About reinstalling applications: I want to spend my time getting my work done, not wasting time installing and reinstalling poor quality software. Why can't software installation detect the corruption of program files? Why aren't all program files marked read-only when installed?

What about un-installation? Is that a word? Applications can check out, but they can never leave. Under Linux, un-install is called...delete.

What about putting all of the shared DLL's in the Windows directory? It wouldn't be so bad if it weren't for the deadly 8.3 files names.

What about a single system registry for the OS and all your applications? A public registry and a private registry for each application should be supported, so that I re-store a regisry if (when) it gets corrupted.

What about one tool associated with double-click and each file extension? Install programs associate a file extension with the last program installed. Associations are made without regard to existing associations.

What about Notepad? Notepad, you'll agree, is useful for all kinds of text files, not just files that end with .txt. Even after all these years, Notepad only supports Text [.txt] and All files (.*) in File/Open.. dialog box. I would like Notepad to support all kinds of text files.

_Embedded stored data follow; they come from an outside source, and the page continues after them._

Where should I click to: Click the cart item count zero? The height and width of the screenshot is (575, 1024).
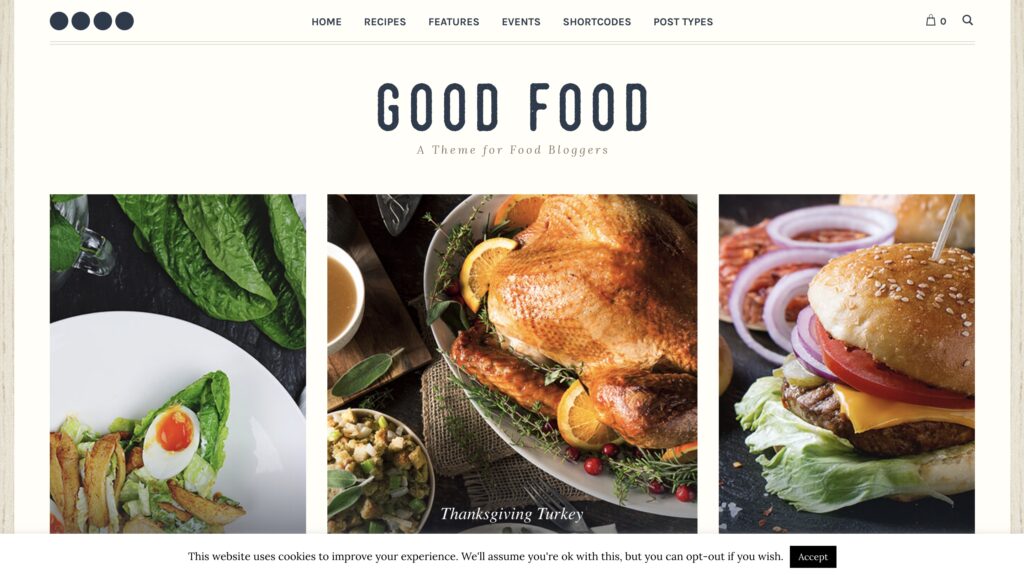click(x=943, y=22)
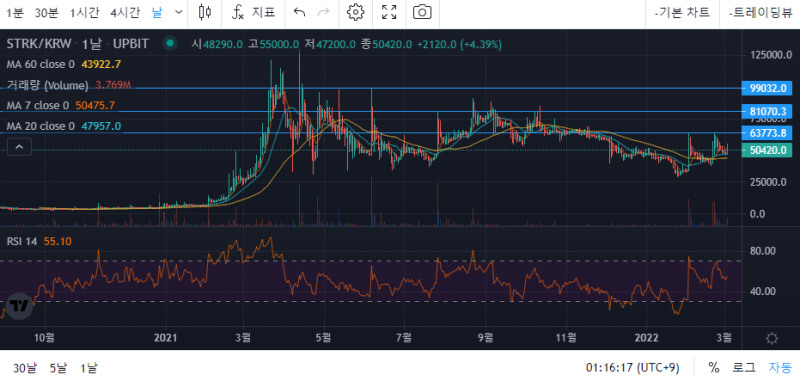800x381 pixels.
Task: Click the TradingView logo on the chart
Action: coord(20,306)
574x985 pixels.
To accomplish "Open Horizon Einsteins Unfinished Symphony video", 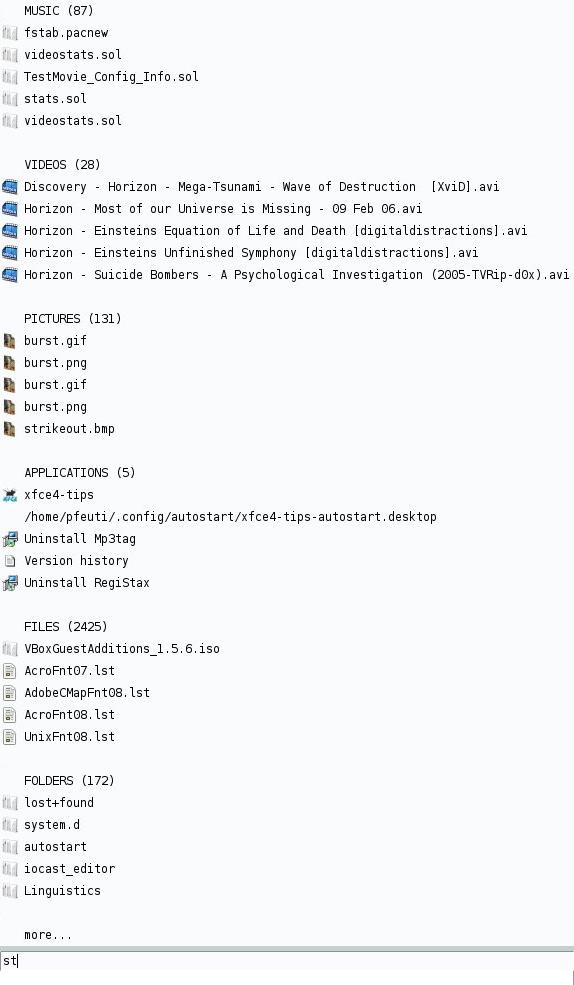I will (x=251, y=253).
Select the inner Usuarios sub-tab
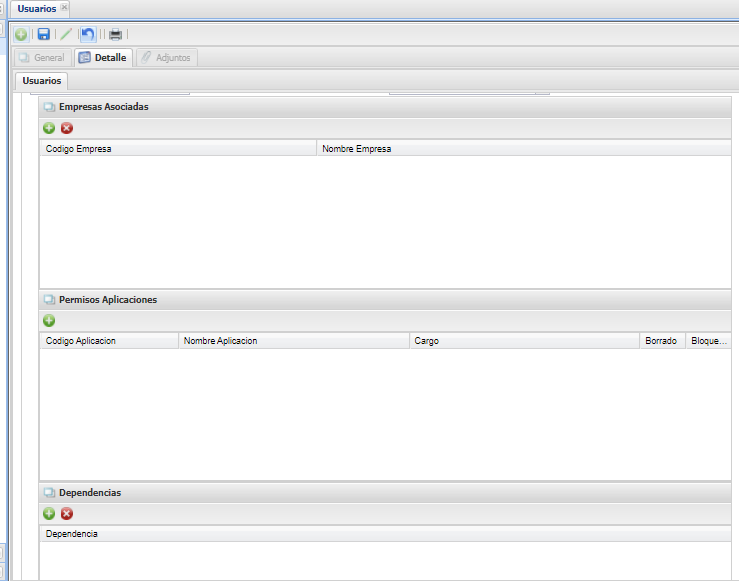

What happened to the current directory? Windows 95 can't 'remember' the current directory on each and every drive, although there is a current directory for each drive. MS-DOS and Windows 3.1 programs running on Windows 95 can use the current directory on each drive.

The single most difficult thing to eliminate is all of the problems created by calling the bin directory by the name "Program Files", with a space in the middle. Why the space? It seems to be there just to prove a point. It is not found in "mydocuments" nor anywhere else for that matter.